> **ABOUT THIS TASK**
Scan the material for the string "will" and copy out every line in which it occurs.
Start of Block
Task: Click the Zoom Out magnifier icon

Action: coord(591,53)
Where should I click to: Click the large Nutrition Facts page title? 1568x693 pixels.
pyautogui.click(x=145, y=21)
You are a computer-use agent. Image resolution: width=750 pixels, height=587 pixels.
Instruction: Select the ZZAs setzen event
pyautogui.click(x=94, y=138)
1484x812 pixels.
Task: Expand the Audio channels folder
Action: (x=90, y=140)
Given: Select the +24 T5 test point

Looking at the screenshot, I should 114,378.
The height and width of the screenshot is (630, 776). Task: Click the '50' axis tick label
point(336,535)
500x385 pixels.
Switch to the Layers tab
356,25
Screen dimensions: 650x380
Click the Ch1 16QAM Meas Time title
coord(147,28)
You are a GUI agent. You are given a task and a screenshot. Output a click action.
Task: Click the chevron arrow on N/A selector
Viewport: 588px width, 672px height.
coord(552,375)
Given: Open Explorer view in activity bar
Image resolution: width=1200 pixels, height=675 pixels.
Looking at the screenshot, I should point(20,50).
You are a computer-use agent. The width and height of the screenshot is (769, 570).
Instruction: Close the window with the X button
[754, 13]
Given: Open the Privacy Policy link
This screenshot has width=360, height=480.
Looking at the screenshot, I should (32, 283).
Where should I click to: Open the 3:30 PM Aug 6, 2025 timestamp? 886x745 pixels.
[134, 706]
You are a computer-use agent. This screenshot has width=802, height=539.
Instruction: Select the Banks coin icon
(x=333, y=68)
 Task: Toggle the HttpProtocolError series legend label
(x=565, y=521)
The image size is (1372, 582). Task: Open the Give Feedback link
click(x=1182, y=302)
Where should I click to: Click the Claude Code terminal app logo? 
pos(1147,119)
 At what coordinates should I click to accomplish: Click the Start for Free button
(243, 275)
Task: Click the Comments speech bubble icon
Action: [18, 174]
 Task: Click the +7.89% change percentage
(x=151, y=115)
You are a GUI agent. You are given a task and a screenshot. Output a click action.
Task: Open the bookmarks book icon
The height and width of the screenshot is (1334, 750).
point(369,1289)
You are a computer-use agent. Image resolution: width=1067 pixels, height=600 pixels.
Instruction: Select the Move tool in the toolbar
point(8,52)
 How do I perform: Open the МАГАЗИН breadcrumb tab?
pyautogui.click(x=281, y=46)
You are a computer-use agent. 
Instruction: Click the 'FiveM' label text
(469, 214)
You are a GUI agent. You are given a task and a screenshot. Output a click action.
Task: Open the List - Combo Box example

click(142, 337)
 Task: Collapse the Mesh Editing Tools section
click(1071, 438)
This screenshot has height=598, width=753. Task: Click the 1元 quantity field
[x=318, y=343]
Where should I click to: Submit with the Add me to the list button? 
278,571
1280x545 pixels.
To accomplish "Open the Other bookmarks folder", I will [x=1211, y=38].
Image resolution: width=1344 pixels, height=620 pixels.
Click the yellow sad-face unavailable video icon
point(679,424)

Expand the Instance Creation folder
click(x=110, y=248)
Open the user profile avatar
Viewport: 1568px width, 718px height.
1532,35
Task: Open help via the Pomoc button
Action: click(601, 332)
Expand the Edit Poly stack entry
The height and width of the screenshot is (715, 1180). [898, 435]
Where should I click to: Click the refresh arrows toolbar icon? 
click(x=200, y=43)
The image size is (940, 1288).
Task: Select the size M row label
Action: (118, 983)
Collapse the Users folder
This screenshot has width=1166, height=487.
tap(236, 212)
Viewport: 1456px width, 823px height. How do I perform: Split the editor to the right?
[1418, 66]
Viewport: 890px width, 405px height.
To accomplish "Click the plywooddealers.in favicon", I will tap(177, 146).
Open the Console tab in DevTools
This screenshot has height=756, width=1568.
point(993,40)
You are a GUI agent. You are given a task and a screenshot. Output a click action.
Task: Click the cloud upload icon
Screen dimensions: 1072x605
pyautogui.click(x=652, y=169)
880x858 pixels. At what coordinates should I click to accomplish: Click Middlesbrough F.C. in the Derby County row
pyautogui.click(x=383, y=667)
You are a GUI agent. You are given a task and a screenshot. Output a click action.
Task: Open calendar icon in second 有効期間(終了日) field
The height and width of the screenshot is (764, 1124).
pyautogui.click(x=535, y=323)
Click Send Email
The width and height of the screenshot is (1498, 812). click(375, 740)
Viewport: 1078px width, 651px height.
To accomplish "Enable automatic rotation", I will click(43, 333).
End of Block
> **THE ANSWER**
To accomplish "Open the Other bookmarks folder", I will [x=1211, y=38].
To accomplish "Click the plywooddealers.in favicon", I will tap(177, 146).
To accomplish "Enable automatic rotation", I will click(43, 333).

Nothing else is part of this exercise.